Thursday, September 26, 2013

Minnesota Archdiocese Covered Up Past of Priest Curtis Wehmeyer Now Serving Time For Molesting Two Boys

article imageAt the same time it was telling its 800,000 parishioners that it took every measure to protect kids from child-molesting priests, the Archdiocese of St. Paul and Minneapolis was deliberately whitewashing the sexual proclivities of one such priest who ended up going to prison for abusing two boys and possessing child porn.
As early as 2001, when he was studying for the priesthood at St. Paul Seminary, church offcials had their doubts about Curtis Wehmeyer, according to an investigation by Minnesota Public Radio.

“They were concerned that Fr. Wehmeyer was setting himself up for failure by pursuing a vocation -- and I remember this part -- ‘whose burdens he simply will not be able to carry,’” said a former lawyer for the archdiocese, Jennifer Haselberger.

They were right, and in 2004 reports of Wehmeyer (pictured) cruising a local Barnes and Noble store trying to pick up young men reached Rev. Kevin McDonough, vicar general of the archdiocese -- second in command to the archbishop. The archdiocese soon began actively keeping tabs on Wehmeyer’s behavior.

In 2009, when Wehmeyer was campaigning for the pastor’s job at Blessed Sacrament Church in St. Paul, Haselberger composed a memo to the archdiocese detailing Wehmeyer’s history, which by then included another cruising incident in a local public park and a psychological evaluation of the priest by a hospital where he was treated after the booskstore incident.
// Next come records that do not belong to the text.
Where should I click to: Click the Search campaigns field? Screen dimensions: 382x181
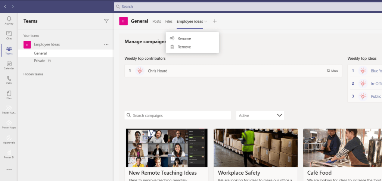coord(178,116)
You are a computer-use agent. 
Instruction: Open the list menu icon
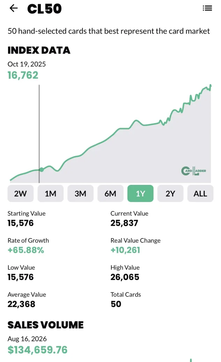click(207, 8)
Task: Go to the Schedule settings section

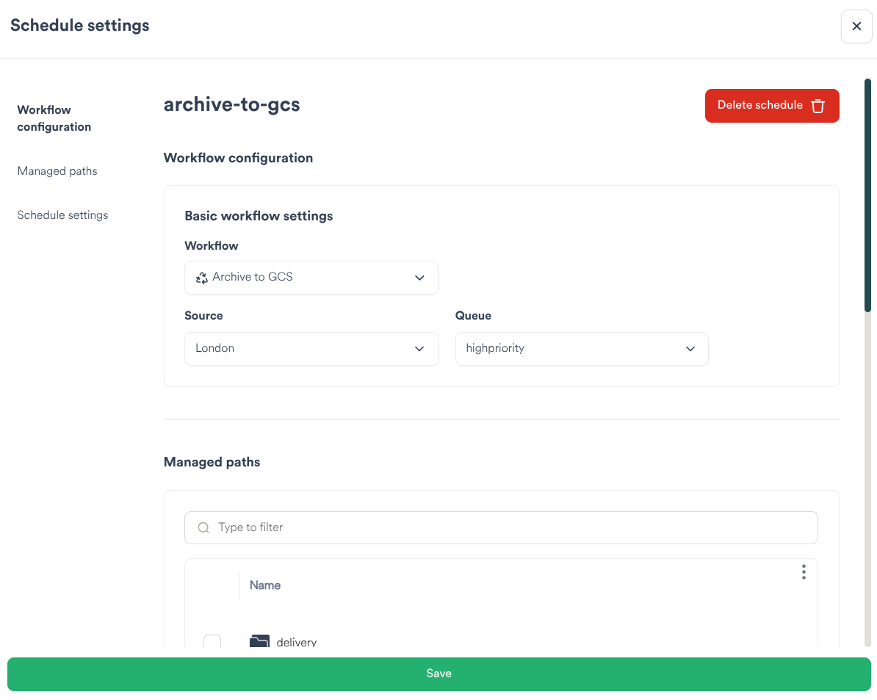Action: point(62,214)
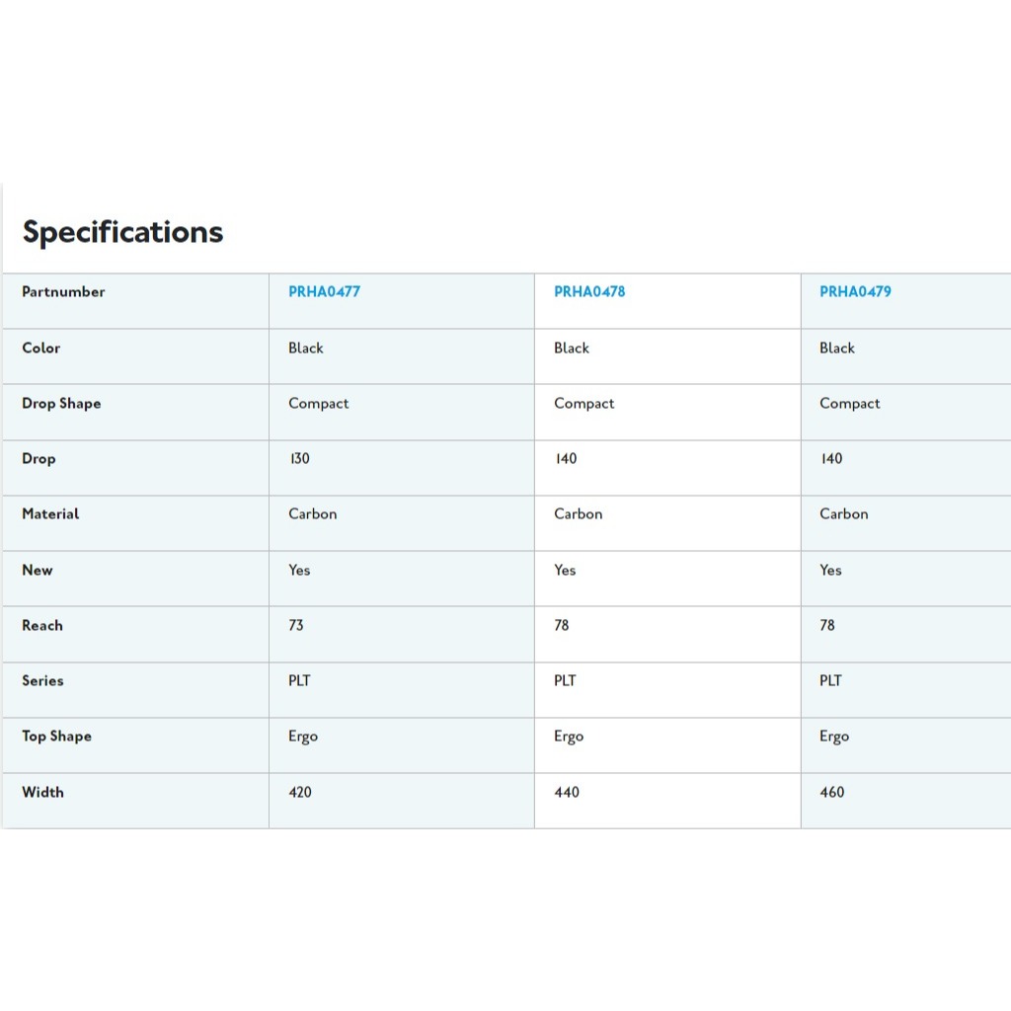Click the Color row label

(x=40, y=348)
But Wehmeyer got the job anyway. Later that year he was arrested for driving drunk by police who were investigating reports that he was approaching high school boys and asking them to take him to parties.

The following year, he lured two boys, brothers ages 12 and 14 whose father worked at Blessed Sacrament, into the camper that Wehmeyer often parked in the church lot. Inside, he showed them samples of his kiddie porn collection, offered them cigarettes, alcohol and marijuana and sexually assaulted them. The abuse continued for tow months.

Last year, Wehmeyer pleaded guilty to molesting the two boys as well as to owning child pornography.

Such cases sadly have not been unusual in the Catholic Church. But this one could have been stopped before it happened.

“At every step of the way, this was preventable,” Haelberger told MPR.

In 2011, McDonough authored a memo discouraging the archdiocese from disclosing details of Wehmeyer’s history to church employees.

"I think that you share with me the opinion that he really was not all that interested in an actual sexual encounter, but rather was obtaining some stimulation by 'playing with fire,'" McDonough wrote. "This sort of behavior would not show up in the workplace."